Mark Wadsworth said...

B, short termism never works.

" increasing teachers' salaries is a sledgehammer to crack a nut."

?? we know from evidence that people who are good at maths and science think more rationally.

If you offer them a £15k bung to teach for three years, they will see that as a £5k salary bonus for the first three years, that's all. They are indifferent between that and (say) a lifelong guaranteed £1k salary increas.

For sure, that means the salaries of all existing maths teachers goes up, but it's always cheaper and better keeping somebody in a job than churning, whereby teachers pack it in after three years and then a whole new cadre has to be trained up.

"but what if they wanted more engineering graduates or any other subject where the employment opportunities lie mostly in the private sector."

YPP higher education policy is here.

Curtis said...

MW: "as I have learned from years of blogging and in real life at work, most people are pathetically hopeless at numbers and maths and logic."

is not entirely compatible with

we learned it as kids perfectly well using the teaching methods of the day. They worked then, why would they not work now?
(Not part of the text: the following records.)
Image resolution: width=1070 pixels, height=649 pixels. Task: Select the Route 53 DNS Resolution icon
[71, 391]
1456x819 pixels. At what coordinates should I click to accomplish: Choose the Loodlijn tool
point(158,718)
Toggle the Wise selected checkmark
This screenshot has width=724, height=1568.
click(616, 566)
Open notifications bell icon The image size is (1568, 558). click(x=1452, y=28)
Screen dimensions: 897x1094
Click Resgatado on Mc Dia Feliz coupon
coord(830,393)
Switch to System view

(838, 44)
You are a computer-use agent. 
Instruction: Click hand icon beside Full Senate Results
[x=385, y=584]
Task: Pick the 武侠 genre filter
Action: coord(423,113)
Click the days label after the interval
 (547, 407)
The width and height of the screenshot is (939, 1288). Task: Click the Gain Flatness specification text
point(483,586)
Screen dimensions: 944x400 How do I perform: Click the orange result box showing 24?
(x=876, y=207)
depending on who you are defining as most people.

Mark Wadsworth said...

C, yes, that's exactly what I said, but it's not contradictory.

People don't do numbers and logic in real life because they do not want to and because they do not like the answers and not because they are intellectually incapable or because they weren't taught properly.

People all talk and think like politicians. So instead of thinking, they blame it all on immigrants, blame it all on banking, blame it all on carbon emissions, blah blah blah.

My second jibe was at DBC blaming private schools for constant radical changes in teaching methods.

DBC Reed said...

As a matter of fact the current Academy programme " frees" schools from all that boring National Curriculum stuff and allows them to teach what they like : a lot will go hippy,another lot will succumb to religious mania.They also can hire anybody as teachers.STand by for half educated nutcases to have a field day, inflating their own disturbed egos unhampered by sticking to any curriculum or syllabus.
People good at maths and science think more rationally ? One-word answer to that:Thatcher!!!It pains me to say that the supremely rational politicians were Enoch Powell and Harold Macmillan who were educated in the classics(though HM spent a lot of time off school with illness).
Scientists and especially computer nerds seem to believe in very simple rules and cannot cope with complexity and ambiguity like wot we humanities geezers kno all about.Neither can the techies assemble masses of evidence and use deduction .e.g.
The zeitgeist at the moment is the Wahabbi lite injunction Markets rule.The market may be a man-made system but we cannot possibly improve or adjust it .

Bayard said...

Mark, well, yes, I am sure that increasing teachers' salaries would work, but not necessarily as effectively as offering a cheaper degree. Worst case for the first option is that you end up paying a lot of existing teachers more and get no new entrants. Worst case for the second option is that you get no new entrants and it hasn't cost you a penny (apart from the (probably ridiculously high) set-up costs). If it was my money being spent, I know which one I'd go for, but then I'm a pessimist.